DM Let me start by saying that I travelled to Shenzhen for 7 days and that was 15 years ago. There was no plan, just a spirit of adventure. The emergence of Shenzhen reminds me of Ireland in the 90’s. I started work in Dublin in ‘91 and witnessed the Celtic Tiger from its beginnings all the way through to when manufacturing for the best part left Ireland in 2001/2. I could see the same signs of this rapid development in Shenzhen. except it has 3 times the population of Ireland in a space half the size of Donegal. It was incredible to see whole sections of the city being torn down and replaced with state of the art facilities and buildings. The other incredible item was the speed at which the city changed. Buildings would go up at about the rate of 2 floors per week. That a lot of floors in the space of 8 months. Also, it was very clear that the government had a long-term plan for Shenzhen. The first Metro line opened on 28th December 2004. Today the Shenzhen Metro has eight lines, 166 stations, and covers over 286 kilometers’. In February this year, the government announced that work on four new metro lines would start in 2017 at a cost of 160 billion Yuan (21 billion euro).
Put simply, I think today there are few people in the world who don’t know where Shenzhen is…
CO And its right beside Hong Kong too, so very easy to travel between both cities. How different do you think Shenzhen is to Hong Kong? Is it possible to set up in Hong Kong as a base and look at the whole Pearl River Delta as a market opportunity for example. Or are the legal structures, ways of doing business and respect for intellectual property just too different?

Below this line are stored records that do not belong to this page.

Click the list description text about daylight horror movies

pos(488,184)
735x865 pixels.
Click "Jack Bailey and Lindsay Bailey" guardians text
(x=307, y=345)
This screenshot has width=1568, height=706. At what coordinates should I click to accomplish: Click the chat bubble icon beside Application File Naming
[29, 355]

DM I don’t think the question is to compare Shenzhen and Hong Kong but more to understand what each has to offer.
For us, Hong Kong has several advantages. It is in a unique geo position. It is only 5 hours away from any ASEAN country, making making it a hub for commercial activities. Its proximity to the Pearl River Delta gives access to a wealth of technology and an area that is at the forefront of China’s latest developments. With its high density of trading houses, it has served us well to test new products and ideas with some of the worlds’ most influential distributor,s allowing for almost instant scaling and a global reach.
Considering the Pearl River Delta as a market is no different to considering any other market. The challenge is that the retail culture is not as well understood, as say Singapore. Therein lies the opportunity.

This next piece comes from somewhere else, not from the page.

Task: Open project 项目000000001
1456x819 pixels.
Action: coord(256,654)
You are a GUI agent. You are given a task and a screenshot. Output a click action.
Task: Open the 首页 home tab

As for intellectual property, we believe this is becoming less of an issue if you register your patent in China. The Chinese Government is taking infringement of China patents very seriously indeed, resulting in opportunists avoiding China registered patents and Trademarks. China has come a long way in recent years in terms of IP development. Huawei and ZTE have been 2 of the top 5 filers of patents globally for each of the last 5 years and China has moved from being an imitator to an innovator in terms of products and business practices. For example, JD.com and Alibaba have been doing same day delivery in Chinese ecommerce years before Amazon introduced same day delivery with Amazon Prime. They also expanded into the fresh food market 2 years before Amazon’s recent entry into the market with the acquisition of Whole Foods. China is a truly innovative country with consumers who are really willing to try new products. It’s a market that companies should seriously consider as part of their strategy.